20230217

Menos conteúdo e mais arte, por favor



Uma imagem como aquela montagem fotográfica estampada na capa do jornal que se arvora “a serviço da democracia” pode até valer muito mais do que mil palavras. Contanto que a) não sejam sobre a própria imagem b) levem em conta que os envolvidos no processo pesaram as potenciais implicações de sua publicação e escolheram ir em frente.

O resto é o tipo de premissa que não ajuda a animar o debate. Se você tiver que desenhar que a junção de dois momentos que aconteceram formando um terceiro que não aconteceu está bem longe da definição básica de fotojornalismo, já perdeu. Palestrinha purista metida a técnica não importa a ninguém, nem mesmo ao manual de redação do veículo.

Se cabe, se incita (ou excita), se exalta, se incomoda, se ofende, se desafia, depende de como cada um é influenciado por um contexto no qual as noções de razoabilidade se tornaram um pouco dilatadas demais. E é sempre constrangedor o emissor culpar o receptor por não ter entendido uma mensagem que, excluído o Fato, transmitia apenas emoções.

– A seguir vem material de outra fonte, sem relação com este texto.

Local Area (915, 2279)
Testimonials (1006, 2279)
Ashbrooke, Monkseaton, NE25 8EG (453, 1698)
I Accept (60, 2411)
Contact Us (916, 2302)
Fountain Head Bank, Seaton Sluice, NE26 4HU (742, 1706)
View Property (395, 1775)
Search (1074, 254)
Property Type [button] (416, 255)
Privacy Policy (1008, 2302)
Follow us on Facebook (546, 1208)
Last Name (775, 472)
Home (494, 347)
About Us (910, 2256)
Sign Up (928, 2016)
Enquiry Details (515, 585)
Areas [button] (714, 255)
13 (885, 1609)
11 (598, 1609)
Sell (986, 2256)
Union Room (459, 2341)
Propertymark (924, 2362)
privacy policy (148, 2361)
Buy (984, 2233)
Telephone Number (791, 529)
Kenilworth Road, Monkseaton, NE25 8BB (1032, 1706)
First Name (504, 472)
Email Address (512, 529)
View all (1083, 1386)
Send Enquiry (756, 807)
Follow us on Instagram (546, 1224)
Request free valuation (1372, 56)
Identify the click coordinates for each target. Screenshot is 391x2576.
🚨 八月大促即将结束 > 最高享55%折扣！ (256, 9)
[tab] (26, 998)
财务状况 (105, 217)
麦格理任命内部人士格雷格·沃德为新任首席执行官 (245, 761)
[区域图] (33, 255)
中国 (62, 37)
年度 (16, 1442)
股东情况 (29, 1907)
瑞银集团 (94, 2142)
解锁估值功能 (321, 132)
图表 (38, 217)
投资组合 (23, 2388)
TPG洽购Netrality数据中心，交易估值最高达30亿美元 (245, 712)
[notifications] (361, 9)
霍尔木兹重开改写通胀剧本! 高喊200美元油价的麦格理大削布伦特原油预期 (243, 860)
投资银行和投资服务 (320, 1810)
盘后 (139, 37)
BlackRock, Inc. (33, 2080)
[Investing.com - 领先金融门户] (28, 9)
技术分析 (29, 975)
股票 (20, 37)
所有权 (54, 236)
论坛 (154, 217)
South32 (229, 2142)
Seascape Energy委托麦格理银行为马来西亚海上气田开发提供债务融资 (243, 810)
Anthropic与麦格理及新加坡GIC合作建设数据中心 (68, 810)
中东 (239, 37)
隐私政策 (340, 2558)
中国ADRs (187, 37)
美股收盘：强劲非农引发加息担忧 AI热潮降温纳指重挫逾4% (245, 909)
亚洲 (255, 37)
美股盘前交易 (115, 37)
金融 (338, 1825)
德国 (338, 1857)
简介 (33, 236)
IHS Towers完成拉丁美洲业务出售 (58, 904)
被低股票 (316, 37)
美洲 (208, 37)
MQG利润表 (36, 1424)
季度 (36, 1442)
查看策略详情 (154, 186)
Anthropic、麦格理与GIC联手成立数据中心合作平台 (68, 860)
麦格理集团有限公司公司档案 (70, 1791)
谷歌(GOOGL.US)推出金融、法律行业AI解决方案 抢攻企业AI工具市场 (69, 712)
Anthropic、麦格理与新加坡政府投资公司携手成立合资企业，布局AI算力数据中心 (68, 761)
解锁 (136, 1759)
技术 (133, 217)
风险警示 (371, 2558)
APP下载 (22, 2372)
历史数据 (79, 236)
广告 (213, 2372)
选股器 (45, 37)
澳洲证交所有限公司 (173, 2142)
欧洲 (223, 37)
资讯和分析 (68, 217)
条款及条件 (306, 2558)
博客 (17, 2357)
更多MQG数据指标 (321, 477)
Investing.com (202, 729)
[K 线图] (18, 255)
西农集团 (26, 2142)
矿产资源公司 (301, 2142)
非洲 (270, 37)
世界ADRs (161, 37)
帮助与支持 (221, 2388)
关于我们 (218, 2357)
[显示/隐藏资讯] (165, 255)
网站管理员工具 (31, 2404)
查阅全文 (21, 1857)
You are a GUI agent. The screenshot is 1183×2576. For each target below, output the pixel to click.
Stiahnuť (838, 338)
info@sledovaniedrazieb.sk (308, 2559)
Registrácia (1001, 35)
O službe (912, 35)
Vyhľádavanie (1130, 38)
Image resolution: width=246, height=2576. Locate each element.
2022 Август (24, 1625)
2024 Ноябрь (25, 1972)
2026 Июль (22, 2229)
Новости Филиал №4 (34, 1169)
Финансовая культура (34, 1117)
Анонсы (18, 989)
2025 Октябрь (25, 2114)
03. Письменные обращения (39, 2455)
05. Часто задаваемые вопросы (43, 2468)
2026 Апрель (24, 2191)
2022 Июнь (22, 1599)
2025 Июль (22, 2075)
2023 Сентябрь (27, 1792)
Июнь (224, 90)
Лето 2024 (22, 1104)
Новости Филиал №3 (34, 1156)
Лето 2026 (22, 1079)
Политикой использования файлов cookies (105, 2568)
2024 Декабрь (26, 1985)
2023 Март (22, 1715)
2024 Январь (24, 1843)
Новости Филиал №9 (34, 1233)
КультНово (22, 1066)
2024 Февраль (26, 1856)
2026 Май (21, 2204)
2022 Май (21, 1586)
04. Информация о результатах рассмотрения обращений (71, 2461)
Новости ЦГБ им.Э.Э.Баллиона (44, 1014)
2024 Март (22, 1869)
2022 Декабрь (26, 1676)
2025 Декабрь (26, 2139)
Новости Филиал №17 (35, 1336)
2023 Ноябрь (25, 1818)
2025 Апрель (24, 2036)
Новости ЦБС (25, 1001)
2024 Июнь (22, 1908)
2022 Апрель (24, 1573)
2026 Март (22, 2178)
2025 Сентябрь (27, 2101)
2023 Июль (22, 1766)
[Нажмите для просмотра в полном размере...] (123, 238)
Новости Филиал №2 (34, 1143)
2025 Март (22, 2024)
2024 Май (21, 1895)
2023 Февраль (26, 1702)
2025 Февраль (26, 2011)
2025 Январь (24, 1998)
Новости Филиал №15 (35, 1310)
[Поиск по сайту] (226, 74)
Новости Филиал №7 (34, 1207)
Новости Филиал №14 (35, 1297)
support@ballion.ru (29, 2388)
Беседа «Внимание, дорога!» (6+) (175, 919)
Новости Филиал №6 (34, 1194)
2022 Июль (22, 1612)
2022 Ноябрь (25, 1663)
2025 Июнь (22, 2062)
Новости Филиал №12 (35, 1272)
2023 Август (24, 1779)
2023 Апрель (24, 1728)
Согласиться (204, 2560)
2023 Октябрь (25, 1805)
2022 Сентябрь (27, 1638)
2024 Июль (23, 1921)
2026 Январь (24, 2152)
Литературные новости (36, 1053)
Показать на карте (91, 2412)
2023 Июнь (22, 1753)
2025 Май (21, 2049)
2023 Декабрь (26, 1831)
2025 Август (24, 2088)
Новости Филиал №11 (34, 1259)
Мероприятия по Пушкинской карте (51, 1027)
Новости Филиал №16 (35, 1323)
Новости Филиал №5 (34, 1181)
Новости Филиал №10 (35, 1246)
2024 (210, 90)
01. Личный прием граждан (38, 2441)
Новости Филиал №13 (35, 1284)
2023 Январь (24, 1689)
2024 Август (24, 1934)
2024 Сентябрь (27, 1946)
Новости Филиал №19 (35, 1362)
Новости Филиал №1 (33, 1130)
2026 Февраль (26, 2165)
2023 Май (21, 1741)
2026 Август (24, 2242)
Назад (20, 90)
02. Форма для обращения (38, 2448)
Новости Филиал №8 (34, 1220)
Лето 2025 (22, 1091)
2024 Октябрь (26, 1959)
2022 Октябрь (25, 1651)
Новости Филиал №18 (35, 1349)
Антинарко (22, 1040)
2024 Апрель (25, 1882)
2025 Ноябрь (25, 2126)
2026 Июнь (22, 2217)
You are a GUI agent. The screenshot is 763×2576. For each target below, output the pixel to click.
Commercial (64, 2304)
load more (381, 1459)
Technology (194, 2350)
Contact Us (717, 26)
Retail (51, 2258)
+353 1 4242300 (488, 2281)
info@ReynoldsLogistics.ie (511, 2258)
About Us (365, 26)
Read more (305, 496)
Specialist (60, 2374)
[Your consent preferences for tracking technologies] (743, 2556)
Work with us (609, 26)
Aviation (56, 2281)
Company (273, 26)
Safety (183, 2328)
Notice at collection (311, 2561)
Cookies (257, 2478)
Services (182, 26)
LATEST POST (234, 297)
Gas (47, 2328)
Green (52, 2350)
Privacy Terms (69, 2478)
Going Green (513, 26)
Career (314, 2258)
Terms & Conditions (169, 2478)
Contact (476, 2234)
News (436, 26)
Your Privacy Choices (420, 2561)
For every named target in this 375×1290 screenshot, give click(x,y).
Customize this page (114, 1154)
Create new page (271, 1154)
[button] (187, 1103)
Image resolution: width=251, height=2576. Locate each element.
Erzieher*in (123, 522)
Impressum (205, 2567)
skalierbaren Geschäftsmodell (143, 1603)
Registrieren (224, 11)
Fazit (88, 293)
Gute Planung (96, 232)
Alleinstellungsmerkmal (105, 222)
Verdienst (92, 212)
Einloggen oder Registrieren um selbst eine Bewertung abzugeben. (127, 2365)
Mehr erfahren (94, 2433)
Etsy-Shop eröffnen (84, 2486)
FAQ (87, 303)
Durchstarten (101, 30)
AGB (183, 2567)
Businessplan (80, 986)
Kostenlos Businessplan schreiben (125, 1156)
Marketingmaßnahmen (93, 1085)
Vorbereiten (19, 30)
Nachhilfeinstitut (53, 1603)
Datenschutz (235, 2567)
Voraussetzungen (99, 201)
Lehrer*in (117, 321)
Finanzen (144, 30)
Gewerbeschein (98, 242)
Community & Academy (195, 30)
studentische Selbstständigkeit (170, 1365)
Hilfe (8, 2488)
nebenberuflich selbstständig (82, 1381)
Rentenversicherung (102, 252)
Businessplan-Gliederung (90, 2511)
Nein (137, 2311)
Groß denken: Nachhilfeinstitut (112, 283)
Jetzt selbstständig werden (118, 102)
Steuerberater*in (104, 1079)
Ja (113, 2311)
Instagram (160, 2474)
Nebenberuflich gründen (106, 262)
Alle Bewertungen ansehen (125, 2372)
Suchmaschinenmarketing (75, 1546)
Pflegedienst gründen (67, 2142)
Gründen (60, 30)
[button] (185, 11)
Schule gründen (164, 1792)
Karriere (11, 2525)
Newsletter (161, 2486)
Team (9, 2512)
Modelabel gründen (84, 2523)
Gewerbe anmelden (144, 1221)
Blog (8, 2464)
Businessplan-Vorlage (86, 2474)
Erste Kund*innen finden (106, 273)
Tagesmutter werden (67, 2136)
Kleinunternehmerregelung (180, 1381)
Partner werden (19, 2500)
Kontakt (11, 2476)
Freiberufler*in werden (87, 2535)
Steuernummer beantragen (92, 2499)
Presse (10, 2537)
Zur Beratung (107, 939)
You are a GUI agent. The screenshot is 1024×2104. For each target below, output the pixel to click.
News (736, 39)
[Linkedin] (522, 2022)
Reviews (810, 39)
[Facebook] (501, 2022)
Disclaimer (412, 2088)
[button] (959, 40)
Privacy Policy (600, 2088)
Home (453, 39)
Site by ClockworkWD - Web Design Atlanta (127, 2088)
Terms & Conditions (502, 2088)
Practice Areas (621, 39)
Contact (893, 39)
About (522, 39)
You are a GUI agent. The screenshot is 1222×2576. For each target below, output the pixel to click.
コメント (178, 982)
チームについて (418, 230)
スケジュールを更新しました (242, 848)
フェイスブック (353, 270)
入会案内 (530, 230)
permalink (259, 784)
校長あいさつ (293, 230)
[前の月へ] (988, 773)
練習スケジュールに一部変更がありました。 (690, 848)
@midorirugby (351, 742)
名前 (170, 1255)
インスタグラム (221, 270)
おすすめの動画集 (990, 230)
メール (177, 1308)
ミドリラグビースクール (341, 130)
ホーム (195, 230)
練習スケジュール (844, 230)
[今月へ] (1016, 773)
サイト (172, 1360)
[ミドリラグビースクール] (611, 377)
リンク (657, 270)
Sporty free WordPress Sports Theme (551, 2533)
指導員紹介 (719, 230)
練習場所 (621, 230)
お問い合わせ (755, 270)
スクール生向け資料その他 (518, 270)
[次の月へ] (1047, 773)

Diversos argumentos foram desembainhados para condenar, absolver, justificar ou contemporizar uma decisão que mostra mais sobre as pessoas físicas e jurídica que a tomaram do que sobre a cena sugerida pela dupla exposição. Entre subestimar a inconsequência e exagerar as consequências, nenhum me abalou mais do que:

Jornalismo não é arte.
O que me atormenta na frase é que ela não dá um benefício à dúvida, uma margem para a interpretação, uma concessão à subjetividade. Tudo é tão categórico, tão definitivo quanto empobrecedor e, ironicamente, contrário ao que pretende proteger. Nunca o jornalismo precisou tanto ser também arte para se manter relevante e atraente.

O que muita gente (inclusive letrada) confunde com empresa jornalística não passa de fábrica de notícias que na maioria dos casos nem notícias são: apenas commodities em busca de sua atenção. Isso pode ser matéria-prima para qualquer coisa, menos jornalismo – ou arte. Conteúdo que chama. Ninguém paga por isso.

Qualquer alfabetizado funcional consegue reproduzir declarações, postagens de subcelebridades em redes sociais, boletins de ocorrências ou releases enviados por assessorias. Seria até despropositado cobrar formação especializada para fazer algo que daqui a pouco a inteligência artificial fará de um jeito mais reto, seco, isento, amoral & barato.

Além de ser um requisito anacrônico para o exercício do conteudismo, a queda da obrigatoriedade do diploma é mais um fator para que o jornalista se acredite artista. Ninguém exige carteirinha profissional de, digamos, um pintor ou uma cineasta. Porque é inegável que o que eles fazem é arte, não um ofício.

Como é arte a reportagem que utiliza recursos narrativos da literatura, o documentário com linguagem de cinema, a foto que captura um instante com várias camadas (não vários instantes com uma camada). O único compromisso é com a realidade, ainda assim mediada por vieses e intenções e interesses do autor e, principalmente, do seu patrão.

Mas o que mais aproxima o jornalismo da arte é a dificuldade crônica de ganhar dinheiro com ambos. De cada dez músicos que conheço, nove se sustentam com alguma atividade afim que não seja suas composições (o outro mora com os pais). Troque tocar covers em barzinhos por escrever até bula de remédio para pagar as contas e chegue ao meu perfil atual.

O que me consola é saber que sempre haverá espaço para canções de amor e boas histórias. Tomara que seja fazendo de conta que ainda é cedo e deixando falar a voz do coração.